(Word and element pointing records)
-- begin --

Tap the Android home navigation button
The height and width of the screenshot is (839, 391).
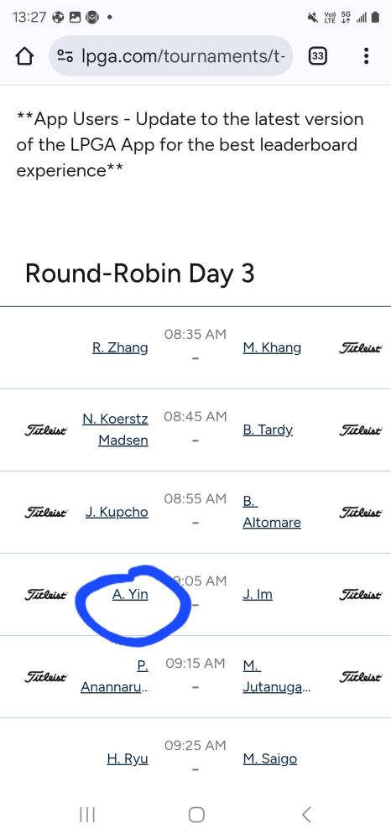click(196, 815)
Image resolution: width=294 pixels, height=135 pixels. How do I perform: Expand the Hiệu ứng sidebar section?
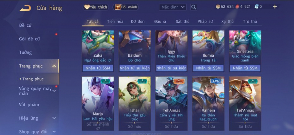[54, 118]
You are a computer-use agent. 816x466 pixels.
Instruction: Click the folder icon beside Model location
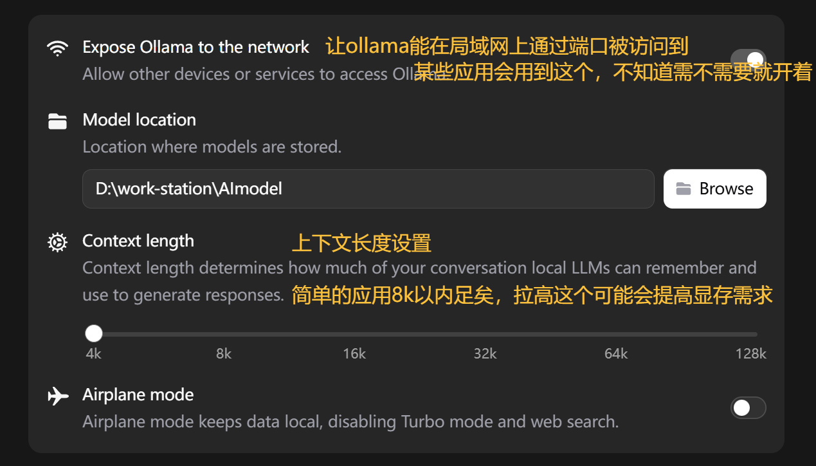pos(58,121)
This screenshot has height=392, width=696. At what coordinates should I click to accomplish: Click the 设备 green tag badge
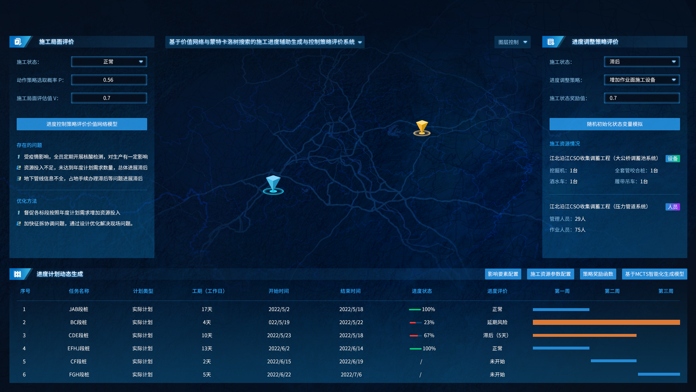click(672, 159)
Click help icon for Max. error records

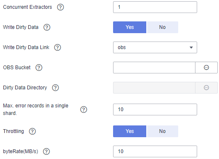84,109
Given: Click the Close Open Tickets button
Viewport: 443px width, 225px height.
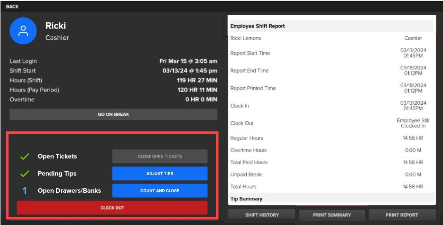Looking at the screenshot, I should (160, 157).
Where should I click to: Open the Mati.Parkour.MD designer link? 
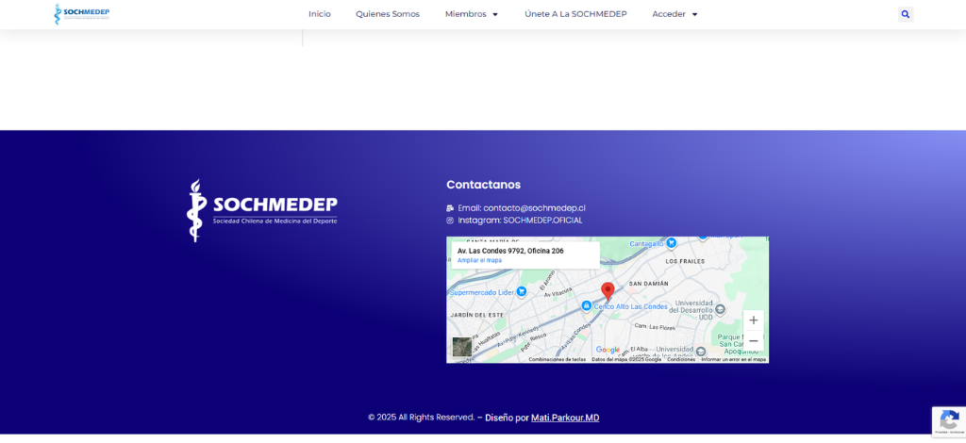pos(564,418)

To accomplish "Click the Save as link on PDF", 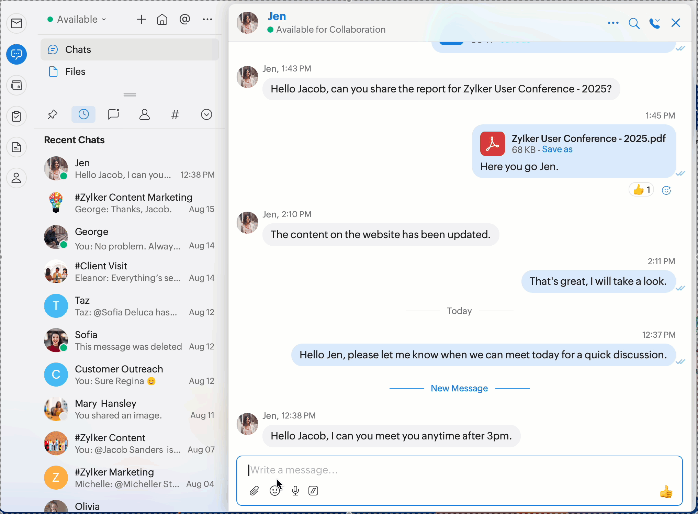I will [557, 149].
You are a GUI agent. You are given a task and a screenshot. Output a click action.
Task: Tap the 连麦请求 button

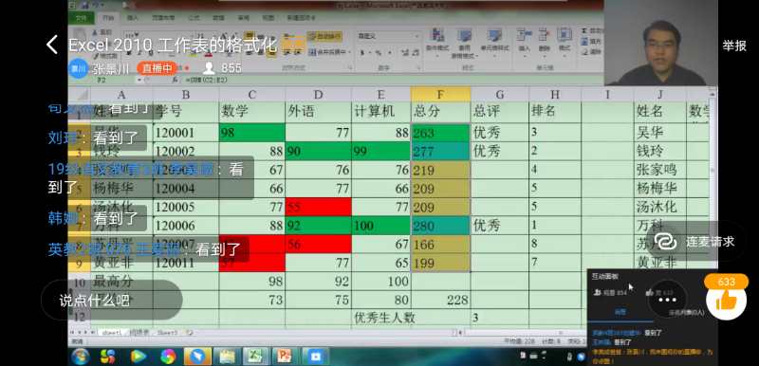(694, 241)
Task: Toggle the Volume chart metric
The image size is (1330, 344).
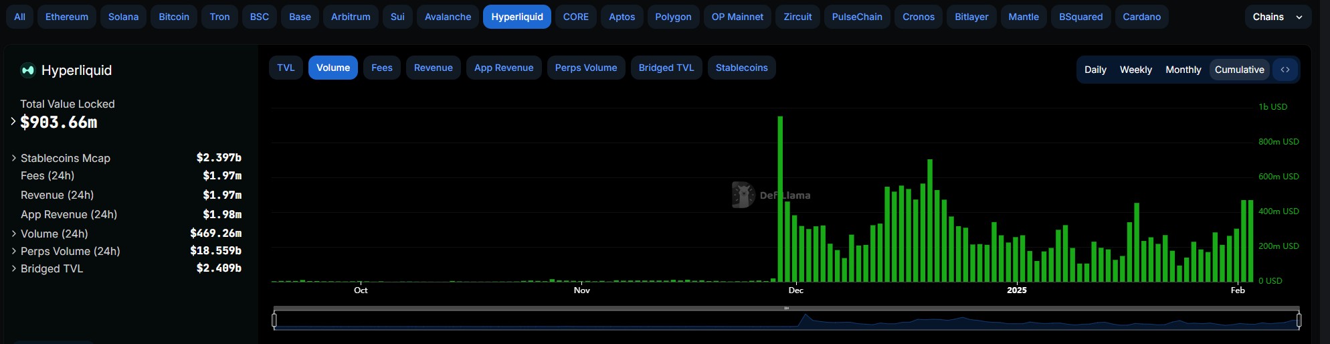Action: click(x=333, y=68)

-- end --

Copy the records above verbatim from the line containing "You are a GUI" through the end of the records, both ends included, and leave the pictures out of your answer.

You are a GUI agent. You are given a task and a screenshot. Output a click action.
Task: Tap the 连麦请求 button

(694, 241)
Task: Toggle the Volume chart metric
The image size is (1330, 344).
Action: click(x=333, y=68)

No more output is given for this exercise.